Each room contained twenty tiny rusting cots, and in each cot lay two children. Some were just skeletal babies, lying in urine-soaked filthy grey bedding; others were much older. Most of the children were too weak to cry; the older ones just sat and rocked. Rats ran around freely. In ten days we transformed its facilities, but the children remained.

Anya’s orphanage wasn’t as bad as the one we converted for the programme. It had toilets and heating. There was a swing in the yard outside. But there was no disguising the rocking. All the children did it.

Our motive for adopting wasn’t altruistic. My wife had discovered we couldn’t have more children, but we still wanted a larger family. Too old to adopt in the UK, we tried Columbia, but found we didn’t qualify. Romania matched our desire for a child with a child’s desperate need for love.

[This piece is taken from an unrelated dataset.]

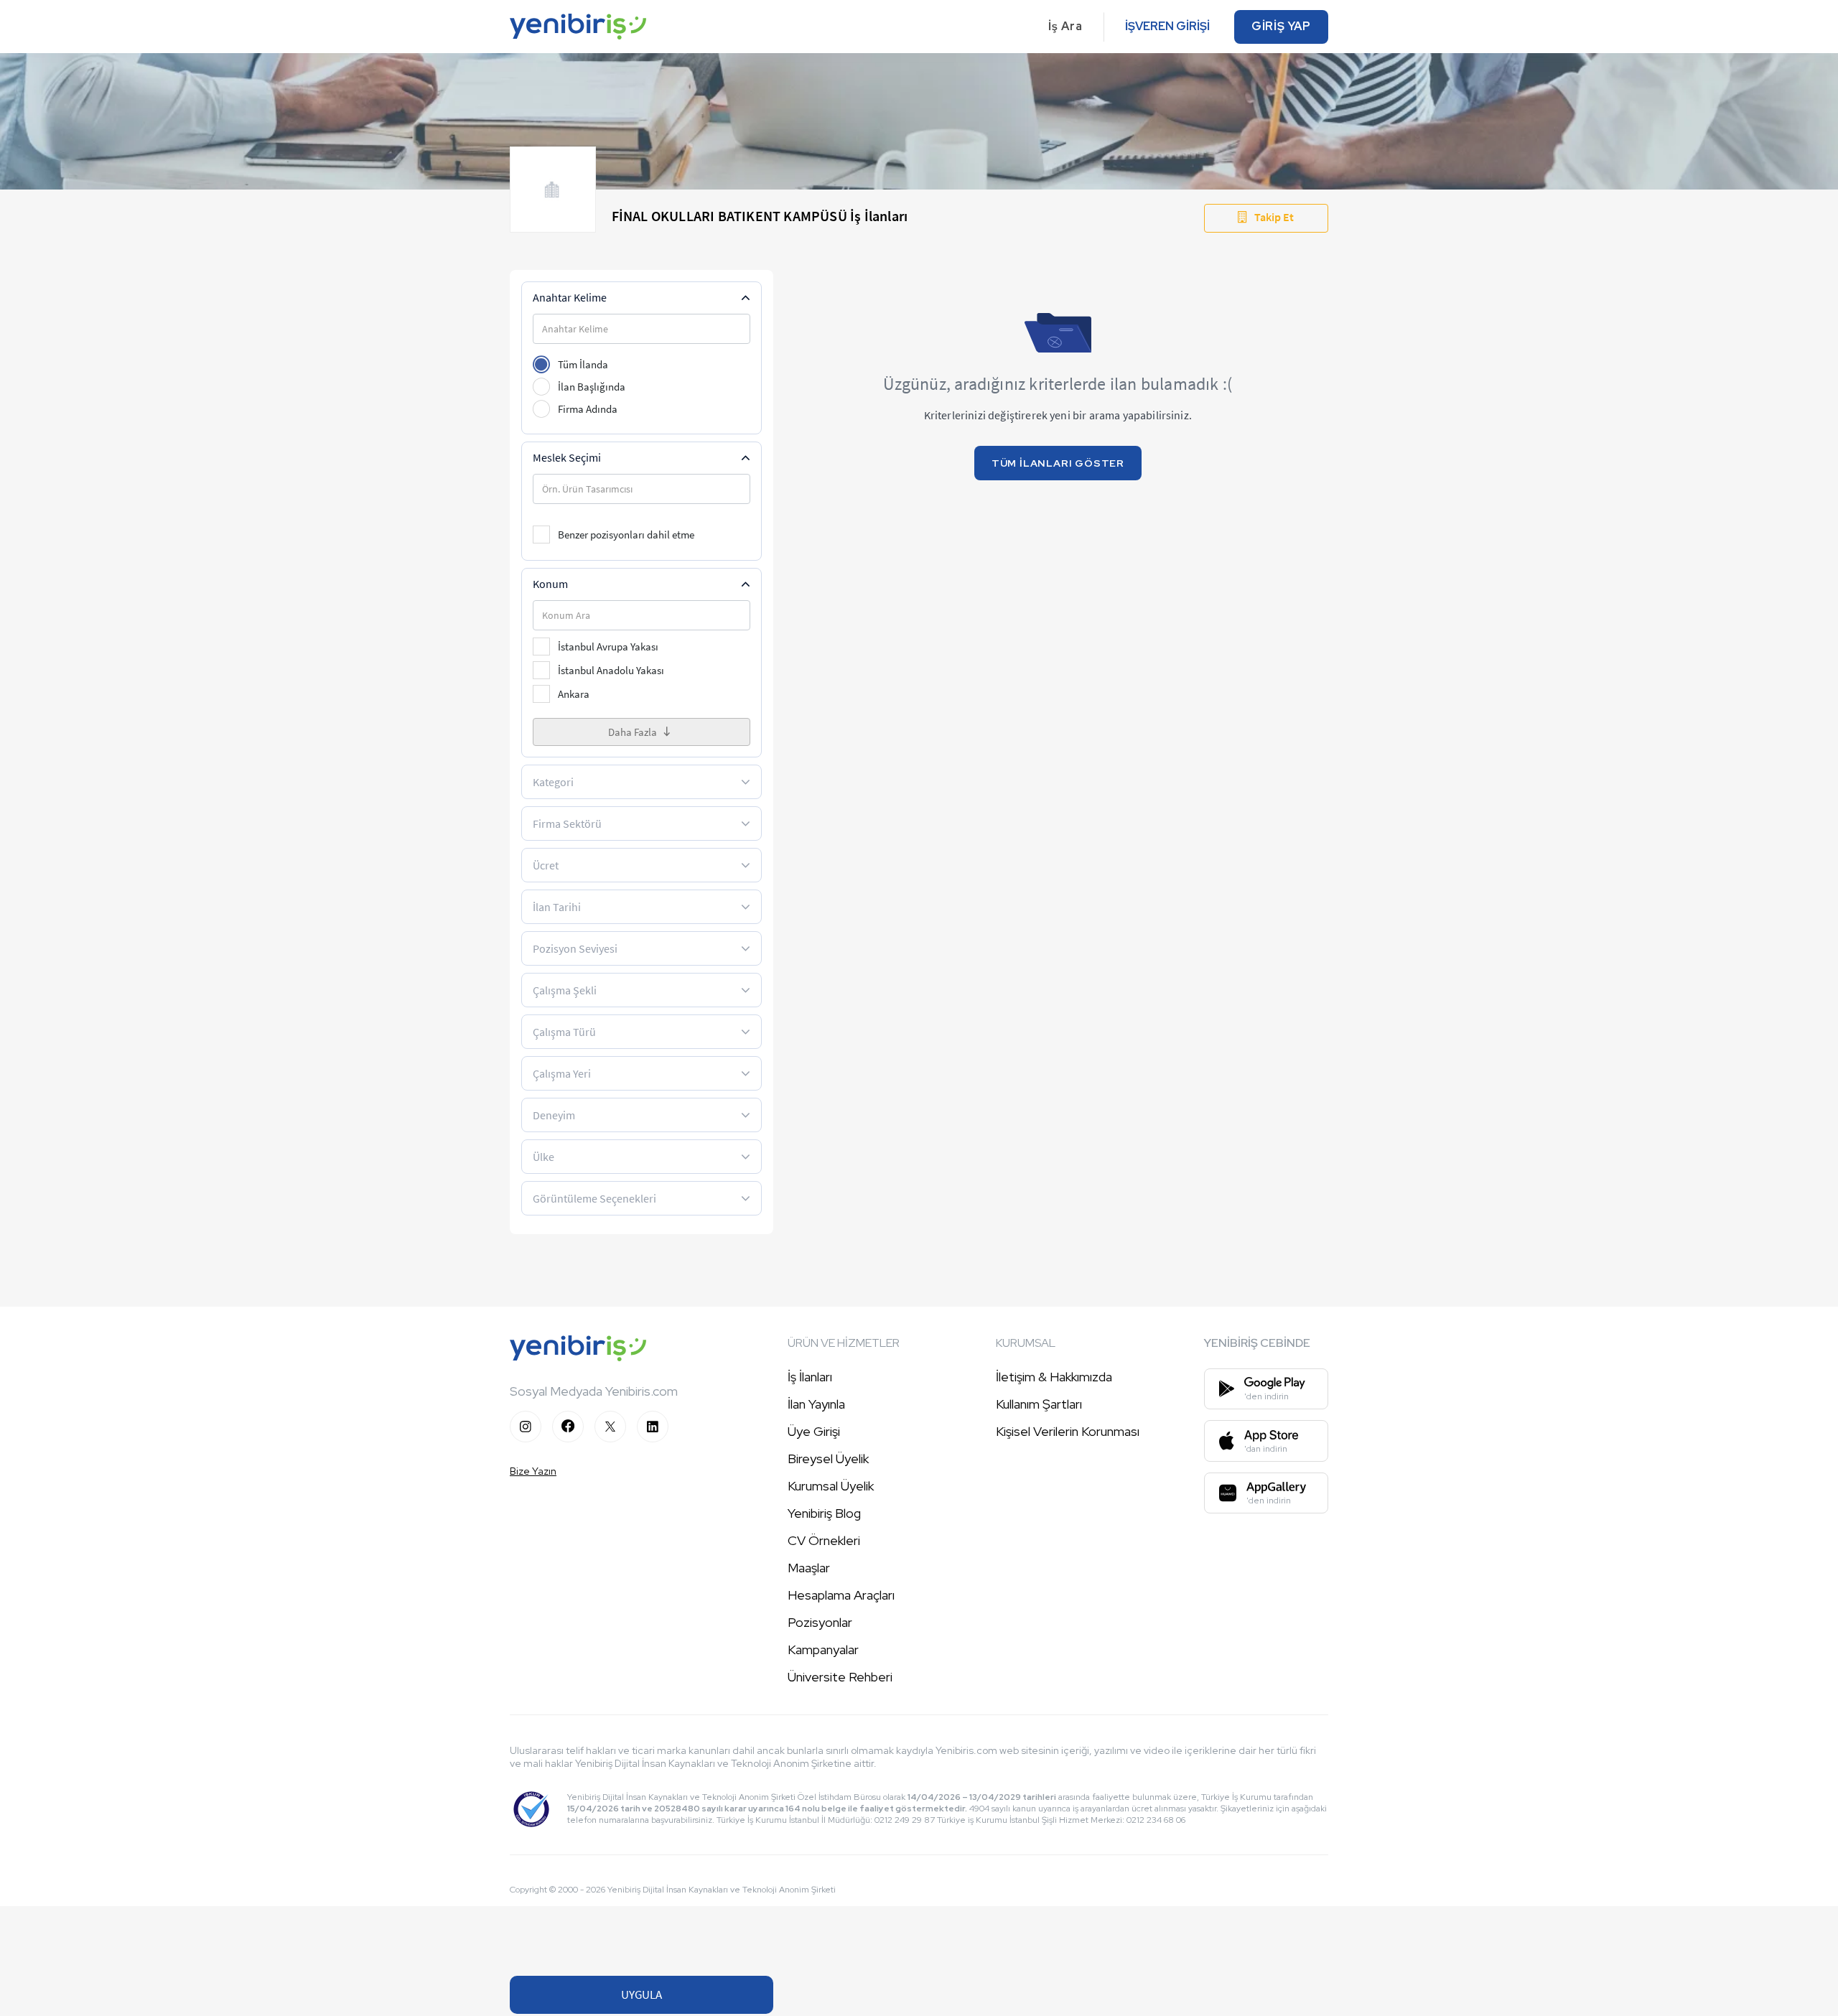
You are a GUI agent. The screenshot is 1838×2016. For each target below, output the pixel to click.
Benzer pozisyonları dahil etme (626, 534)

Madonna will almost certainly win her appeal to adopt baby “Mercy” later this week. She probably has the necessary resources and influence to sway the appeals procedure. However I admire Malawi’s concern for protocol. For in Romania, as a result of our television programme and others about the situation, the floodgates opened and thousands of British and American families tried to adopt, not because they genuinely wanted more children, but because of sympathy for the children they’d seen on television. As a result greed and corruption created a commercial international adoption industry, and that is one reason why Malawi is keen to set hurdles even for someone as altruistic as Madonna.

Adoption is the last, not best solution; communities should be helped to look after and integrate their own. But in our case, in a country riddled with debt and corruption, it was the only way forward for Anya and for us. It was difficult: four years without education, comfort or hugs took their toll on her, emotionally and intellectually. But eventually she grew into a beautiful and confident young woman. She is now 21, and last week started her first paid job.

“Mercy” is lucky – she is young, and, assuming she finds a home quickly, the effects of the institution will be short-lived. It’s a shame her experience of family life will be through nannies and an itinerant lifestyle. The poor child really needs a family, not a rock entourage. But almost anything is better than life in an orphanage.